Menem's Swiss account blocked
GENEVA -- (AP) -- A Geneva judge said Monday that he had blocked a bank account belonging to former President Carlos Menem of Argentina. It was the first time an account in Menem's name had been located outside Argentina, according to Argentine authorities investigating arms smuggling.
Investigating Magistrate Claude-Francois Wenger said he had blocked the account and another one belonging to a company in connection with an Argentine investigation into allegations that Menem had led a group selling arms in defiance of U.N. embargoes.
``I am now waiting for more details about the accounts to ascertain the origin of the money,'' Wenger said. ``According to the results of my investigation, I will then decide whether to transmit the information to Argentina.''
The account, opened by Menem ``before 1990,'' was also in the name of Menem's former wife, Zulema Yoma, and his daughter, Zulema Maria Eva, Wenger said.
Menem has been under house arrest since June 7 on charges that he headed a small group of former government officials who allegedly diverted weapons to Croatia and Ecuador.

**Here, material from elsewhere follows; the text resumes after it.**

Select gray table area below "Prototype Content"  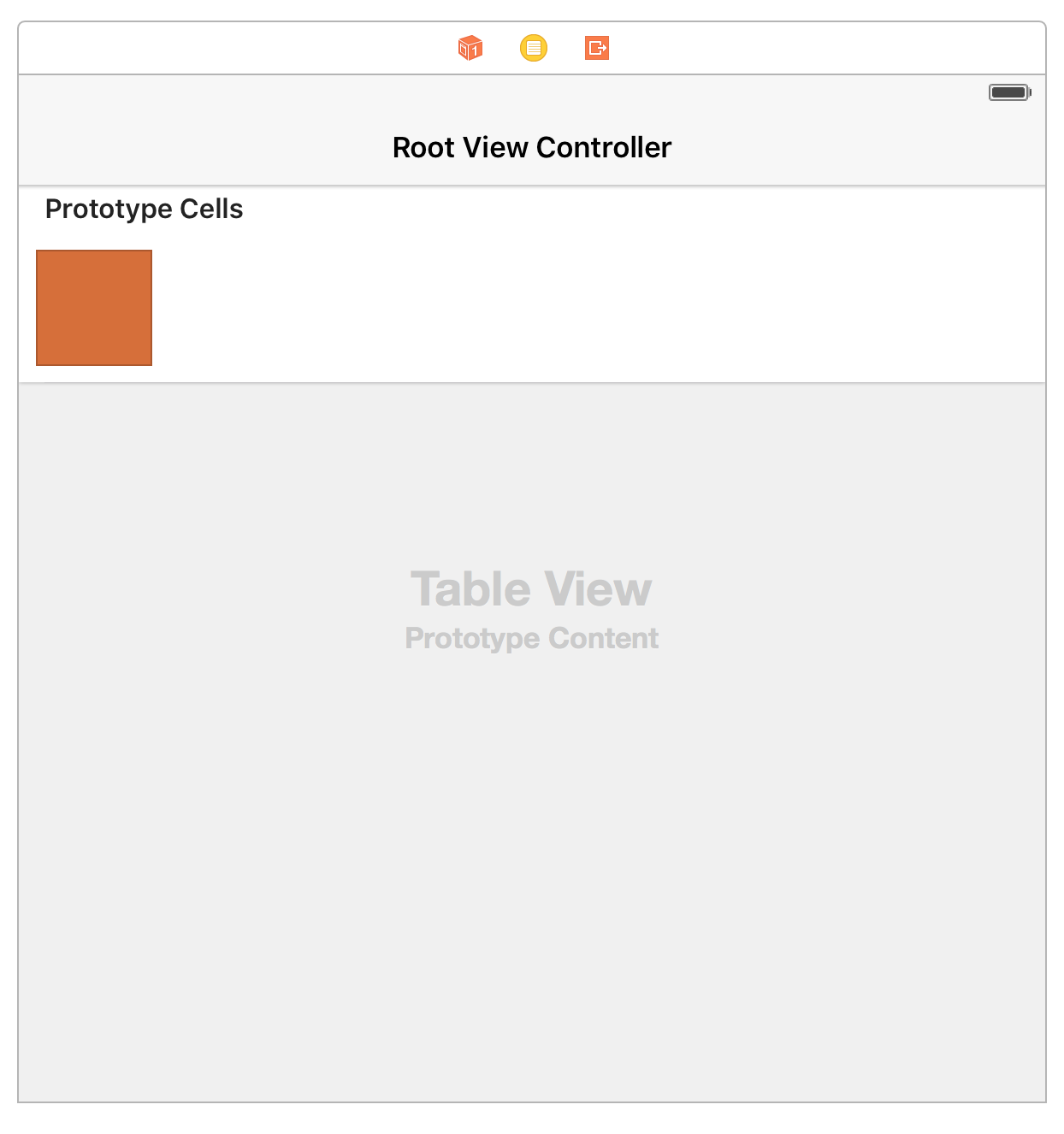pyautogui.click(x=531, y=855)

The more than 6,500 tons of weapons had been officially destined for Panama and Venezuela.
The shipments of cannons and gunpowder, which totaled more than $100 million, wound up in Croatia in 1991 and Ecuador in 1995 despite international arms embargoes. The U.N. embargo against Ecuador was a result of its brief border war with Peru in the 1990s, while the embargo against Croatia stemmed from fighting in the former Yugoslavia.
The former president has denied the charges. He said the sales of weapons were legally carried out and that the executive decrees he signed do not provide legal grounds for a trial. But Argentine investigators say they are probing whether Menem and his inner circle profited from the sale.